Dr. Norbert Blum accepts the 2001 Leipzig Human Rights Award. (Photo credit: Wikipedia) |
Home education advocates around the world are celebrating after a senior German political leader in Chancellor Angela Merkel’s Christian Democratic Union (CDU) became the highest ranking official in the nation to publicly express support for persecuted homeschooling families there.
Norbert Blüm, a federal lawmaker and former labor minister who served for over 15 years, said the modern educational system in Germany was “usurping” children while ignoring the important role of parents.
Under the National Socialist (Nazi) regime of mass-murderer Adolf Hitler, homeschooling became illegal throughout Germany in 1938.
Like collectivists of all varieties, the Nazi tyrant viewed children as property of the state who needed to be properly indoctrinated with its philosophy. Even Boy Scouts were banned while children and adolescents were prodded into joining the Hitler Youth.
Now, Scouting is legal and the Hitler Youth is nothing but a bitter memory for most Germans - a dark chapter in world history. Despite Hitler's defeat in World War II, however, home education remains illegal throughout Germany even today.

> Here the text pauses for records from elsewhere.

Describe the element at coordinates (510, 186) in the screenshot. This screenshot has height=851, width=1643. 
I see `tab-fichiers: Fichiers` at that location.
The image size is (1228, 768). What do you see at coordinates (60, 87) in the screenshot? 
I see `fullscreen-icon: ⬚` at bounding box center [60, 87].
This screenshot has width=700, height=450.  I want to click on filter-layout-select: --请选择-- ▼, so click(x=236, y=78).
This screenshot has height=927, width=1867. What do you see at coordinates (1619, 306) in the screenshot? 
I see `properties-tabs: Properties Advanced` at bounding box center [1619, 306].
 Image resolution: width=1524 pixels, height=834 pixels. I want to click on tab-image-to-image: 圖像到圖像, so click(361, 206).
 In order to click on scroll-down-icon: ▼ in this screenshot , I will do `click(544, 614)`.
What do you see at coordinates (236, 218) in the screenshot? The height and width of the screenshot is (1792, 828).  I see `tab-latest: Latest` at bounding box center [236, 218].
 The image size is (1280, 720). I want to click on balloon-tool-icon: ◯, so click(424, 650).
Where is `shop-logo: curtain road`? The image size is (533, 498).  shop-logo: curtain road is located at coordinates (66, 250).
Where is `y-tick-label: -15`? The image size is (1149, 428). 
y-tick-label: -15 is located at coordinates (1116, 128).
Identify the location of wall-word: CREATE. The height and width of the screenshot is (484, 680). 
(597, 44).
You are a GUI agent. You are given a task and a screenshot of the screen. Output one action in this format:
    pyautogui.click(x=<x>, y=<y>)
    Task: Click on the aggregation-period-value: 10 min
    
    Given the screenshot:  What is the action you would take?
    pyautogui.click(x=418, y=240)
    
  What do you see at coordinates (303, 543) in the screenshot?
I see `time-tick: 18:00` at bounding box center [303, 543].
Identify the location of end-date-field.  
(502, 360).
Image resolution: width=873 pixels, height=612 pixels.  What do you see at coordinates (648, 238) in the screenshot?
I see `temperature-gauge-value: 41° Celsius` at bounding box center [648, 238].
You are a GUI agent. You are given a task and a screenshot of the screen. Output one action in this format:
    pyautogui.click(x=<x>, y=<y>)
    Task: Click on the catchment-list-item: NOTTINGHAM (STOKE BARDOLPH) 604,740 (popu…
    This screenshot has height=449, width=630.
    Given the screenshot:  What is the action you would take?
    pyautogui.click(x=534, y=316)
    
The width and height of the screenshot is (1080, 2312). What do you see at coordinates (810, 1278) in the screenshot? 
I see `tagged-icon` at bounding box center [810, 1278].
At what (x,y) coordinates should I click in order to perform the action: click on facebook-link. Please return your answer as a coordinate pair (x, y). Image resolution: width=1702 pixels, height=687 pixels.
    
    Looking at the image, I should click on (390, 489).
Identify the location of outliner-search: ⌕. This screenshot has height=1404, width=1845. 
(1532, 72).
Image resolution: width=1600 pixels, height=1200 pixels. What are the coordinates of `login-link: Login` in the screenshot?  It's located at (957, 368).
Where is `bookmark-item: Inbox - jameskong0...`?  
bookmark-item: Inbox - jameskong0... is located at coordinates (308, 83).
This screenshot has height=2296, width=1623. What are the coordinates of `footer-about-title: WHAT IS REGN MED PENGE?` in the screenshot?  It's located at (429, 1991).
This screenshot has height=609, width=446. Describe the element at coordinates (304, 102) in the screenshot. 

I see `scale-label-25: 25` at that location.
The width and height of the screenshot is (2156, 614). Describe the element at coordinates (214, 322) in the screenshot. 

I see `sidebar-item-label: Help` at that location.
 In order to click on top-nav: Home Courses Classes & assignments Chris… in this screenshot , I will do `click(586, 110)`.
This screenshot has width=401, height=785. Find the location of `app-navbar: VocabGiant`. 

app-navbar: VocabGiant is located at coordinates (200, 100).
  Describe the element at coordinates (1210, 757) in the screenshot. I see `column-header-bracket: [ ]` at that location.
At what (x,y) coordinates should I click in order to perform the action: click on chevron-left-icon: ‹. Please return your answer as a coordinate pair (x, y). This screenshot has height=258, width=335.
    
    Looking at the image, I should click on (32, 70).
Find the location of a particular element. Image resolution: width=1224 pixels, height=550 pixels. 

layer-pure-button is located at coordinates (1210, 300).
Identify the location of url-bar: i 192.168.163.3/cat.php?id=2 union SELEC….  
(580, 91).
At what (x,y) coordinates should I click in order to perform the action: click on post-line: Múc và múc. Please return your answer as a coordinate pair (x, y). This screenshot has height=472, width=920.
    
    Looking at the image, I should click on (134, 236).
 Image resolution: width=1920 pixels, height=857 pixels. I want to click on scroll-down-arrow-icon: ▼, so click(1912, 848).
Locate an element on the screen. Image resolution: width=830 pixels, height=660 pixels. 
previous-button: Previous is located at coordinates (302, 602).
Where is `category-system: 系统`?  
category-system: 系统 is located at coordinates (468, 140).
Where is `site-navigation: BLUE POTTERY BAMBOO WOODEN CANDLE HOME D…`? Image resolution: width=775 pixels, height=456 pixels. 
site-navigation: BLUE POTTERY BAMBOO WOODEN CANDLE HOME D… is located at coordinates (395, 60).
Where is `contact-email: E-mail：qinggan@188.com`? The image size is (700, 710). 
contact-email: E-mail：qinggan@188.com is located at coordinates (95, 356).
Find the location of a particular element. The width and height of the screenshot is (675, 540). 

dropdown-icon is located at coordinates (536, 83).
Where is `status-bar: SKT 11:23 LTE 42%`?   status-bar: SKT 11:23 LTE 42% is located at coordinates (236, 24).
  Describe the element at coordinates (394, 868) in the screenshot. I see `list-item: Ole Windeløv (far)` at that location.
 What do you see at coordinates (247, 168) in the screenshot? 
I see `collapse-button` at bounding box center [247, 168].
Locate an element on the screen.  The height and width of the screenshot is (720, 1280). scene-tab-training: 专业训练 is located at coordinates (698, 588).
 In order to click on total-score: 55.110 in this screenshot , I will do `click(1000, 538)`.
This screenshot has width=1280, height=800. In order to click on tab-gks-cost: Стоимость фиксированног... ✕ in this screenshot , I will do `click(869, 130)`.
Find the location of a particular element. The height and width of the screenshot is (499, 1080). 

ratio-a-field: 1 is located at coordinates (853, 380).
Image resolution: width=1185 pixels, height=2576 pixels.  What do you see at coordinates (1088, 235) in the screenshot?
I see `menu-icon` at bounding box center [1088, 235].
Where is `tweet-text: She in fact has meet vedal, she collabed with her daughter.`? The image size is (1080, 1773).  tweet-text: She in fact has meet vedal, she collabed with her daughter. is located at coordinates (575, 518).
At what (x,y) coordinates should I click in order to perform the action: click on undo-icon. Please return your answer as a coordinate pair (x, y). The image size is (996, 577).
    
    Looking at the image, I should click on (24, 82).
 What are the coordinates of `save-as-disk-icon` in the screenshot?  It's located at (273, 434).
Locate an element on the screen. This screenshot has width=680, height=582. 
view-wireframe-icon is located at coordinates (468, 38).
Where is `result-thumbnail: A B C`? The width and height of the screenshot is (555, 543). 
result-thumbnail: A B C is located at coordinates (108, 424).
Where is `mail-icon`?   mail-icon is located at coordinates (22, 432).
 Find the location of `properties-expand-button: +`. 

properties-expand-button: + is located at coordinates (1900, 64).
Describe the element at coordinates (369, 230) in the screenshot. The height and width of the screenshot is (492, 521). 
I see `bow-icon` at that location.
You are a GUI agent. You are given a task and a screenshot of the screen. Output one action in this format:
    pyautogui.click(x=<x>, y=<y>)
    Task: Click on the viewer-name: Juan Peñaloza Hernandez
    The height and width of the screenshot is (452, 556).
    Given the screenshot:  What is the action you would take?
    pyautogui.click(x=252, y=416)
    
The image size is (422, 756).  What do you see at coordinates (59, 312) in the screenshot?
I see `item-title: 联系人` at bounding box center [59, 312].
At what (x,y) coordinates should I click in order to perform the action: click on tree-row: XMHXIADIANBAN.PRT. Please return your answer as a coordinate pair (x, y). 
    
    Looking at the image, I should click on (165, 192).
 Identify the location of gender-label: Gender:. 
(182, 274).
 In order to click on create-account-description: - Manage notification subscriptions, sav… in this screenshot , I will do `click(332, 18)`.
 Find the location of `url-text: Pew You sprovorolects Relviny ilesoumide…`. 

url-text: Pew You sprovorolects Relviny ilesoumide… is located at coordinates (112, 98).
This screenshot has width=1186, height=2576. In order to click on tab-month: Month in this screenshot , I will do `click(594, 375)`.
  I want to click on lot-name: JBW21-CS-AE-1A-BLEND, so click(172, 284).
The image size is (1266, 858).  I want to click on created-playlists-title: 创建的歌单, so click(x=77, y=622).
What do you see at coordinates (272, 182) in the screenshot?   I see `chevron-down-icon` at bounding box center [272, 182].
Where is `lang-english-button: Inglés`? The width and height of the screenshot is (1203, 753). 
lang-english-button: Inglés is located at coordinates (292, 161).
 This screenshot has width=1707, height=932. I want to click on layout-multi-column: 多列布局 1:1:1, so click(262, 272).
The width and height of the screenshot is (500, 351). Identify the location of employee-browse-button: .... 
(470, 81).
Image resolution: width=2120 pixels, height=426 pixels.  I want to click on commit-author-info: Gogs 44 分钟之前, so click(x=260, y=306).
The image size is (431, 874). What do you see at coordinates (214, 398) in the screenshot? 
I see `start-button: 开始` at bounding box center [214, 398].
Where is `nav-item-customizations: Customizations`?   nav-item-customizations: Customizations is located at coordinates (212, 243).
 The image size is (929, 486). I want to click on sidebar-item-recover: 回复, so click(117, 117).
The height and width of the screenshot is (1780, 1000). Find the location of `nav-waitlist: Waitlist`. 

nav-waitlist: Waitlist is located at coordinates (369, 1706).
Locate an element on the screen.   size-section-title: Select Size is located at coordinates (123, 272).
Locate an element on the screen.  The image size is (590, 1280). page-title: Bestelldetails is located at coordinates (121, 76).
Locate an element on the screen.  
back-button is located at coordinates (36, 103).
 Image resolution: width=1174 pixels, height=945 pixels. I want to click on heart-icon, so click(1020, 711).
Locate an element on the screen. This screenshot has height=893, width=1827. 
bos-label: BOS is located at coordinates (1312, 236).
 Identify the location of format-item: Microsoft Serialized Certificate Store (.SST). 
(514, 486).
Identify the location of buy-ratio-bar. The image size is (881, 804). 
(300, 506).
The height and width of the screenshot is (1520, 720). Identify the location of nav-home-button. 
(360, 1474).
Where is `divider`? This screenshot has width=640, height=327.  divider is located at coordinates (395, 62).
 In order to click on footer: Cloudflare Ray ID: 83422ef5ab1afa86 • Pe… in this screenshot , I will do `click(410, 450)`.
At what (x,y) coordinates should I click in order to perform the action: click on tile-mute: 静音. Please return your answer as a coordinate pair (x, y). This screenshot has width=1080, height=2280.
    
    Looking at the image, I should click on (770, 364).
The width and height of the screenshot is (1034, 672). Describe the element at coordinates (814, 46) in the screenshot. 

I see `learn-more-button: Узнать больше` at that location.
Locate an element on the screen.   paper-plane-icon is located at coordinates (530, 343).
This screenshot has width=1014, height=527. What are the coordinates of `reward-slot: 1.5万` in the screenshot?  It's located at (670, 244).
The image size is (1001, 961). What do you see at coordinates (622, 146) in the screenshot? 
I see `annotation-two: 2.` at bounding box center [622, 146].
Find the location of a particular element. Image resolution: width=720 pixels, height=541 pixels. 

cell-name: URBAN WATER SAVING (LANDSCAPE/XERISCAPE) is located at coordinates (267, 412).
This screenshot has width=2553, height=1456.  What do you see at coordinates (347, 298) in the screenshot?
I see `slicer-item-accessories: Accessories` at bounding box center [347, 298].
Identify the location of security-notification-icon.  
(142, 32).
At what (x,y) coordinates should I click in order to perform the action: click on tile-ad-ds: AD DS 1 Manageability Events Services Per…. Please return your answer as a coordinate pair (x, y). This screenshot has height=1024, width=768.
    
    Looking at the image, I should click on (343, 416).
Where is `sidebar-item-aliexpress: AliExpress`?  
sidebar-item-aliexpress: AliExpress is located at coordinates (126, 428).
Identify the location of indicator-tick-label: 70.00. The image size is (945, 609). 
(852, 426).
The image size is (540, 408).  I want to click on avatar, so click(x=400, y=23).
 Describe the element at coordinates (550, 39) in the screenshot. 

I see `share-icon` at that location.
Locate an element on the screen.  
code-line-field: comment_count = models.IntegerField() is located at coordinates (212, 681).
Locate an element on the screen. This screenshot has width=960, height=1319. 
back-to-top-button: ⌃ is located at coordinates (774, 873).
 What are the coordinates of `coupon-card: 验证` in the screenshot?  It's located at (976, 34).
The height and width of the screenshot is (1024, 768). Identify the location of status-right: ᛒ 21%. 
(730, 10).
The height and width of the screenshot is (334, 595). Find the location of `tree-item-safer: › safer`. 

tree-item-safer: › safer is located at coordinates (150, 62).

Brave families that attempt to educate their children at home in defiance of the ban have become the victims of ruthless persecution campaigns that continue to shock the world.
Some parents, even recently, have actually lost custody of their children over home education, with the government claiming that it has a "legitimate" interest in quashing “parallel societies.”
Other persecuted German families fled the country as political refugees, seeking asylum in countries like the United States, Canada, New Zealand, and other European nations. Around the world, Germany’s Nazi-era home-education ban has become an international scandal in recent years.
For former Labor Minister Blüm, an award-winning human rights campaigner as well as a politician, the alarming trend has gone way too far.
“Today I observe a total usurpation of children by school,” the respected political figure explained in a recent statement sent out to journalists all over the globe, drawing praise from human rights activists and home education leaders. “Children are exhausted by leaving home early in the morning and returning late in the evening.”
The controversial German ban on home education - unique in the Western world with the exception of Sweden, which implemented its own draconian prohibition last year - should be discontinued, according to Blüm. “I am against the state’s education monopoly and see parents responsibly homeschooling as a healthy response to an imperious school system,” the high-ranking lawmaker added.
Advocates for home education and human rights quickly celebrated Blüm’s statements, noting that the courageous statesman had become a source of hope to the hundreds of persecuted homeschooling families in Germany, as well as to those who have already fled abroad and others who would homeschool without the ban in place.
The question now, as home education leaders from around the world prepare to converge on Berlin this week, is whether the German government is paying attention.